Non conosco personalmente Massimo Marchiori, e su Volunia, il rivoluzionario “coso” da lui presentato qualche mese fa, non posso avere idee precise, perché, per quanto avessi fatto richiesta fin da subito per registrarmi e provarlo, a tutt’oggi non sono mai riuscita nemmeno a darci un’occhiata.
L’ho chiamato “coso” perché non ho nemmeno capito bene, confesso, come dovrebbe funzionare di preciso. Perché quando lo presentarono ne parlarono come di un “motore di ricerca” che però avrebbe abbinato delle potenzialità da Social Network, ma poi, nella lettera alla stampa inviata da Marchiori stesso, pare di capire che non fosse un motore di ricerca, ma qualcos’altro, che per una come me – che pur non essendo una sprovveduta non è neppure una tecnica del settore – resta piuttosto fumoso.
Quindi non parlerò di Volunia, per mancanza totale di dati sullo stesso, né di Marchiori, perché non lo conosco abbastanza per darne un giudizio personale o professionale. Parlerò invece di un equivoco che mi verrebbe da definire “tutto italiano”, e che da insegnante, anche se mi occupo di tutt’altro, conosco bene: e cioè i problemi delle competenze specifiche e il mito dell’entusiasmo che supplisce ogni cosa.
Noi italiani siamo popolo mediterraneo, quindi pieno di cuore e di entusiasmo, almeno nei luoghi comuni. Luoghi comuni che ci fanno spesso credere che basti l’intelligenza o la genialità del singolo (quando anche non la semplice individuale furbizia) per riuscire nelle imprese. Anzi, ci fanno credere che costruire un’impresa sia un atto eroico e solitario, che Tizio, dotato di genio in un determinato campo, può compiere da solo, di botto, per ispirazione divina.
Se notate, da un po’ di anni, è tutto un dare consigli ai giovani a non cercare più il mitico “posto fisso”, ma a diventare “imprenditori di se stessi”, lasciando intendere che chiunque, basta che abbia qualche buona idea e tanta passione, può diventare da solo un epigono di Steve Jobs o Bill Gates. Massimo Marchiori, che probabilmente nel suo campo specifico professionale sarà bravissimo, mi pare una delle vittime di questa illusione, che è la stessa che rovina in maniera ben peggiore anche tanti altri, non solo nel mondo delle start up.
Un’impresa, sia essa destinata al mondo del web o anche vecchio stile, è invece un insieme di persone, un team. Non è il frutto di un individuo che sa fare bene ogni cosa o ha una singola intuizione geniale, ma di un gruppo di persone, ciascuna delle quali sa fare bene una cosa specifica e trasformare una intuizione geniale in un progetto fattibile. Le competenze manageriali non si improvvisano e non nascono spontaneamente anche se uno è dotato di grande entusiasmo. Jobs, Gates hanno avuto soci e collaboratori, anche se magari meno famosi di loro, senza dei quali non sarebbero riusciti a trasformare le loro idee geniali in aziende di successo.

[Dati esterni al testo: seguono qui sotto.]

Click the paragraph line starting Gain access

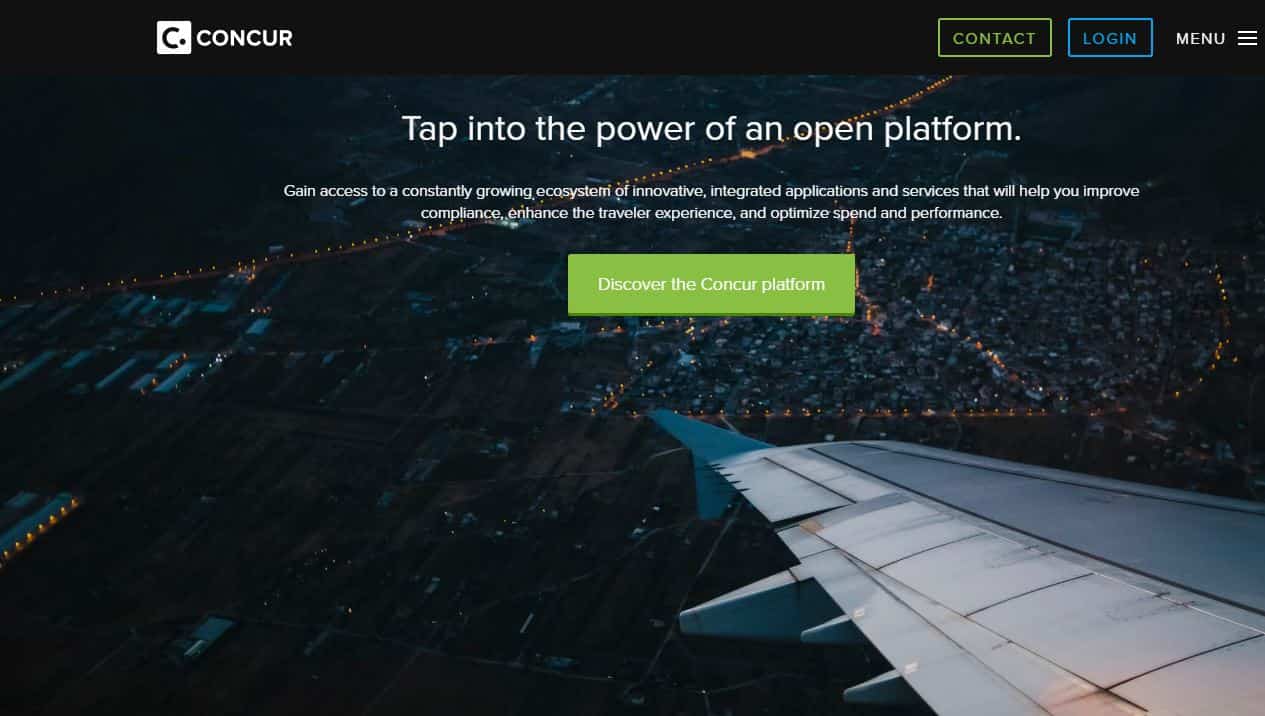click(711, 190)
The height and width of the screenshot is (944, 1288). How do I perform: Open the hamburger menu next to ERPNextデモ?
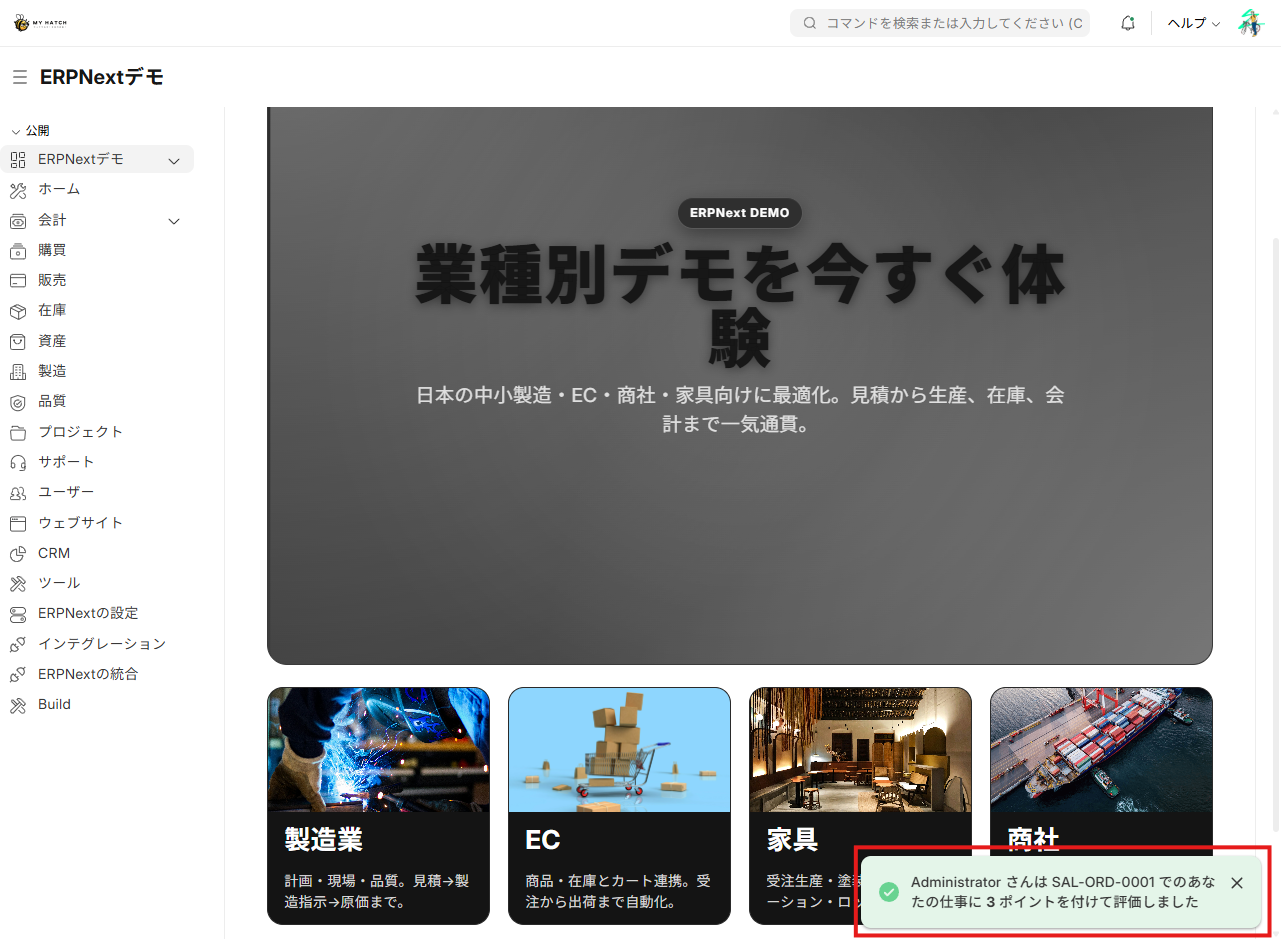[x=19, y=76]
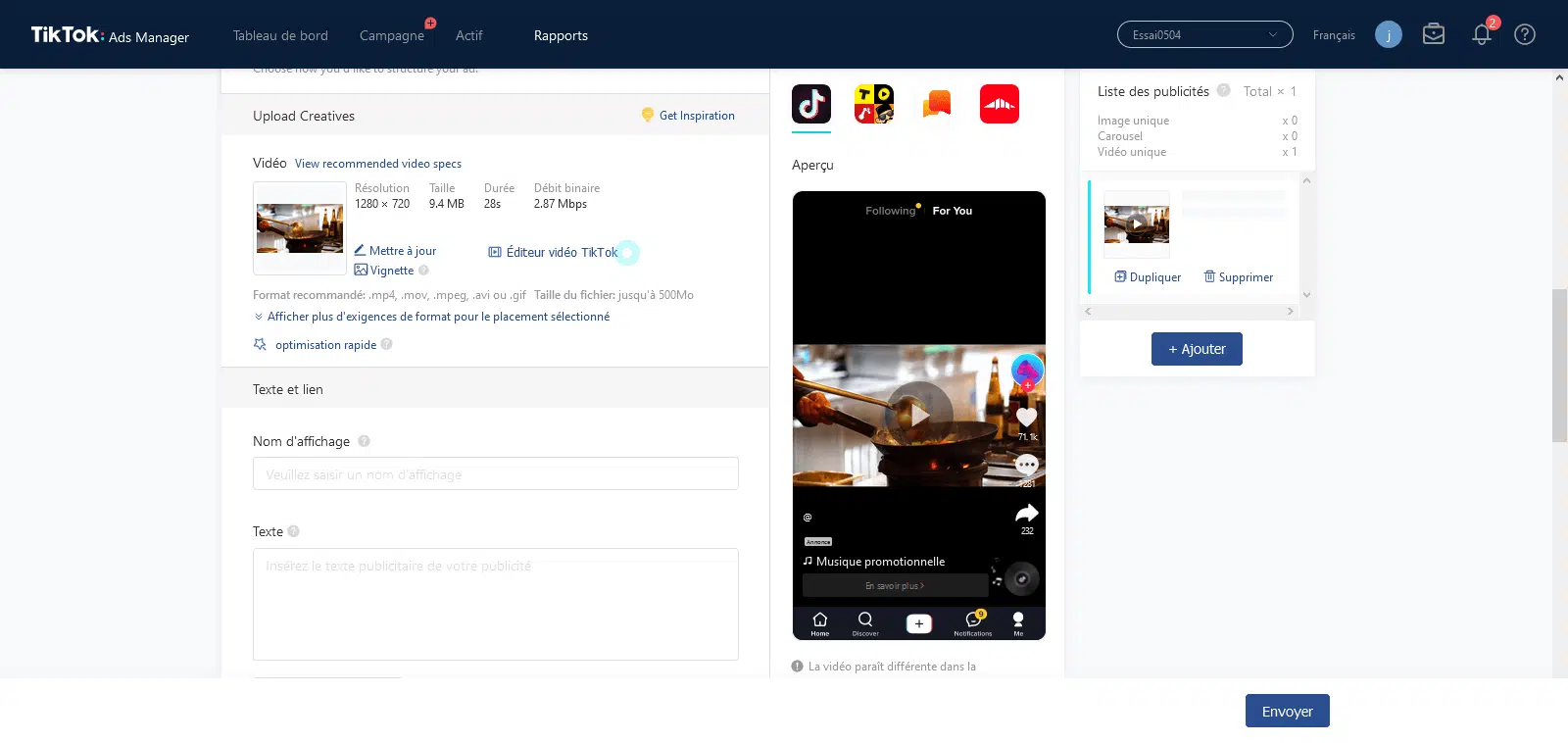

Cosa sia Volunia non l’ho capito, ma dalla lettera scritta da Marchiori per annunciare il suo abbandono pare evidente che a schiantarsi è stato, in primo luogo, il team: perché Marchiori può essere geniale nell’intuizione, ma questo non vuol dire che poi la sappia trasformare in un progetto imprenditoriale, e perché i suoi soci potranno essere dei draghi della pianificazione finanziaria d’impresa, ma non sembrano esserlo allo stesso modo nel creare un team ben bilanciato, se il loro uomo di punta li molla con gran clamore mediatico ancor prima di essere usciti dalla fase beta.
Internet e la New Economy paiono nell’immaginario collettivo il regno delle personalità spiccate che emergono solitarie, spuntando fuori dal nulla, come dei novelli Prometeo della rete. Ma queste sono le favolette che a posteriori vengono costruite dagli uffici stampa e marketing, dopo che l’azienda, il sito o la start up hanno avuto lo sperato successo.
Nella realtà ogni impresa di successo nasce della necessario incrocio di competenze diverse e da uomini e donne con un medesimo obiettivo che lavorano con affiatamento, perché devono essere pronti a combattere con un “fuori” che molto spesso già di per sé rende loro le cose difficili. Senza questa sintonia di fondo non esiste start up, e il risultato è il medesimo nella New Economy come nella Old: un fallimento in cui volano stracci, e tutti accusano gli altri di aver rovinato una singola intuizione geniale.